Key obligations that were removed include mandatory risk management programs aligned to industry standards like NIST AI RMF or ISO 42001, annual impact assessments within 90 days of deployment, the duty to self-report algorithmic discrimination harms to the Attorney General, and the freestanding duty of reasonable care to protect consumers from algorithmic discrimination.

What Compliance Requirements Remain in Place?

Despite being lighter in obligations, SB 26-189 arguably pulls more entities into scope than its predecessor. The new law retains several key consumer protections and introduces new documentation requirements for both deployers and developers of covered ADMT.

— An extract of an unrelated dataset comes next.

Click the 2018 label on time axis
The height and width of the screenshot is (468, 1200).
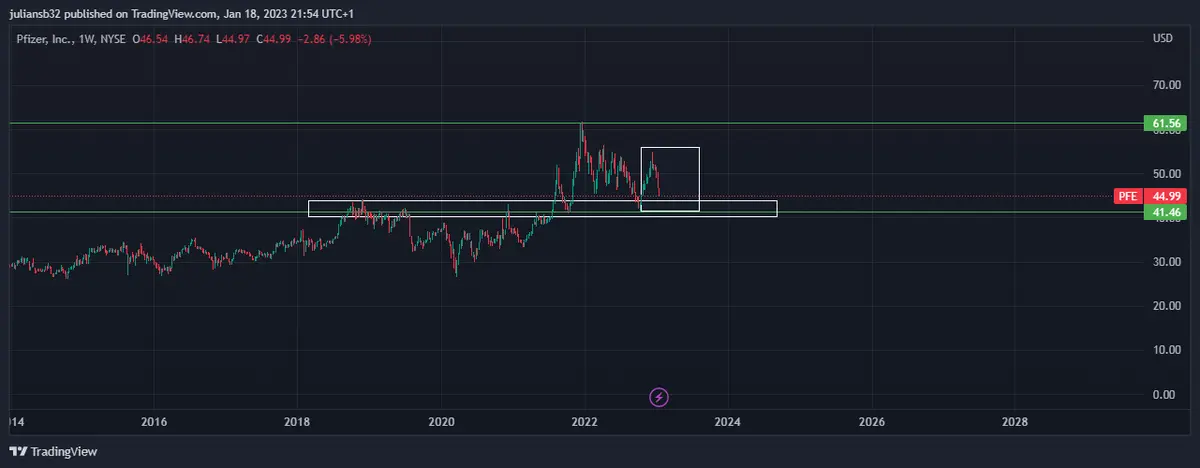coord(297,421)
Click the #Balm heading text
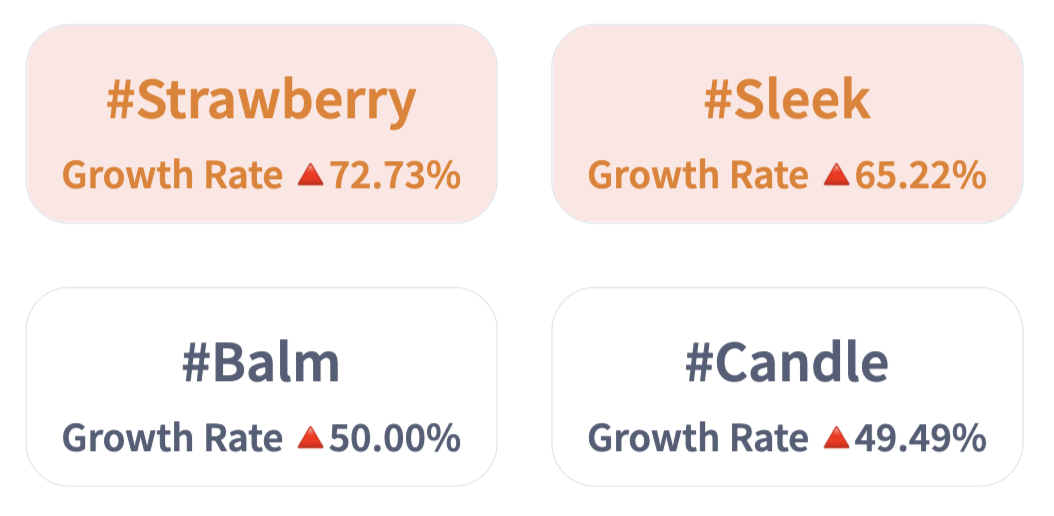Image resolution: width=1054 pixels, height=516 pixels. click(261, 363)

• Consumer Notice: Deployers must notify consumers when covered ADMT is used to make or materially influence a consequential decision affecting them, with clear and understandable language required.
• Post-Adverse-Outcome Disclosure: If covered ADMT contributes to an adverse decision, the affected consumer must receive a plain-language explanation of the system's role within 30 days.
• Record Retention: Deployers must retain compliance documentation for a minimum of three years at the decision level.
• Human Review Right: Consumers can request that a human review a consequential decision influenced by ADMT, and deployers must have a documented operational process for receiving and responding to those requests.
• Developer Documentation: Developers of covered ADMT must supply deployers with technical documentation covering the system's intended uses, known limitations, training data categories, and instructions for appropriate use and monitoring, without requiring disclosure of proprietary source code or model weights.

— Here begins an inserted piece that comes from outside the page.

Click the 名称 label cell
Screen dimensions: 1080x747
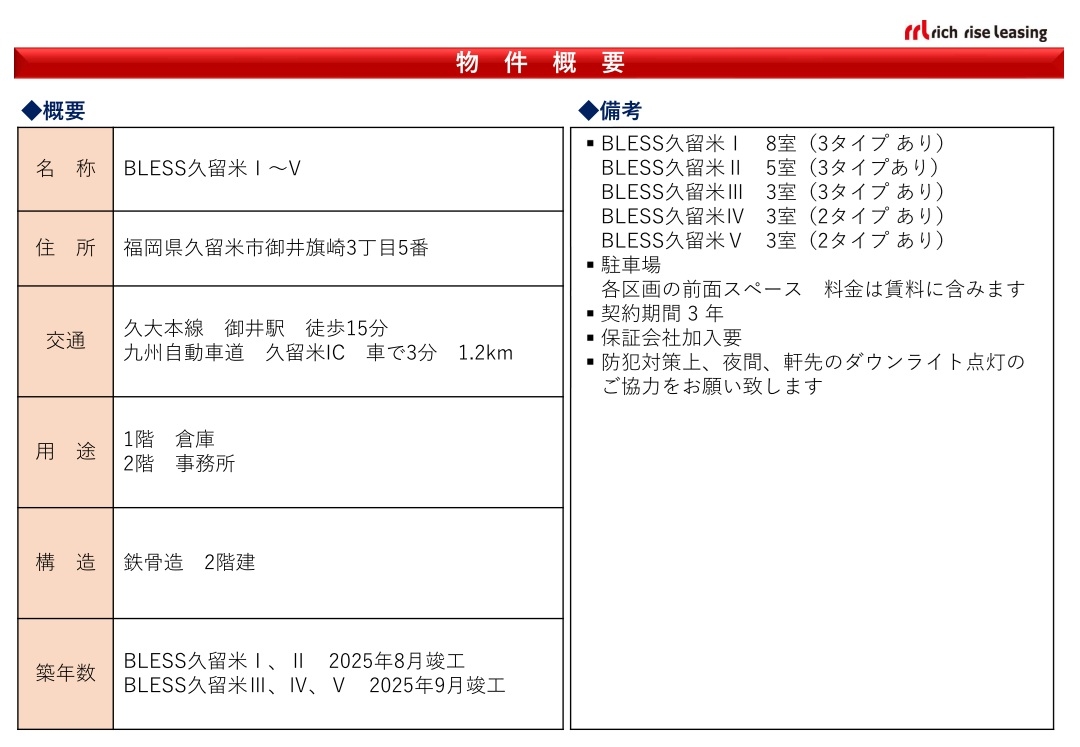point(66,169)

One of the less-remarked aspects of SB 26-189 is that despite being lighter in obligations, it arguably pulls more entities into scope than its predecessor. The original law contained conditional exemptions for some federally regulated entities. SB 26-189 has eliminated several of those exemptions, bringing additional businesses, particularly in financial services and healthcare, inside the framework. HIPAA-covered entities, for example, are generally exempt under the new law unless they use covered ADMT in employment-related decisions or financial assistance eligibility determinations. The employer-specific exemption for small businesses applies to organizations with 40 or fewer employees, down from 50 under the original law.

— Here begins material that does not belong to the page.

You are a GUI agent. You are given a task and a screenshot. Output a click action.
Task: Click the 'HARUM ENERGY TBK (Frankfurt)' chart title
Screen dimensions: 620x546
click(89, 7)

What Happens Next With Enforcement and Litigation?

The political irony is substantial. The Colorado Attorney General has stated he does not intend to enforce SB 24-205 or any successor legislation, including SB 26-189, until after the rulemaking process is complete. The Attorney General must adopt implementing rules clarifying key terms including the definition of "materially influence" and setting out consumer rights procedures by January 1, 2027.

The xAI litigation remains technically active. The enforcement stay applies to SB 26-189 as well as the original law, extending until 14 days after the court rules on xAI's preliminary injunction motion. That motion will be filed within 28 days of the state finalizing rulemaking. So enforcement is contingent on rulemaking, which is contingent on Attorney General action, which is currently subject to a court stay.

The practical compliance posture, as multiple law firms have noted, is to build to the statute's text while tracking rulemaking closely. The January 2027 date is the operative target. The federal preemption question also remains unresolved. The Trump Administration has actively pursued preemption of state AI laws, and Colorado's tortured path through repeal-and-replace happened partly in that political context. Whether SB 26-189 survives a federal preemption challenge is genuinely open.

Beyond SB 26-189, three additional Colorado AI bills passed the legislature before the May 13 adjournment and were awaiting Governor Polis's signature: HB 1263 addressing chatbot safety, HB 1139 covering AI in health insurance coverage decisions, and HB 1195 governing AI use by licensed mental health professionals. All carry some veto risk given Polis's track record of skepticism toward stricter tech regulation. For law firms advising clients in healthcare, insurance, or any sector using AI-powered customer interaction tools, these bills are worth tracking in parallel with SB 26-189.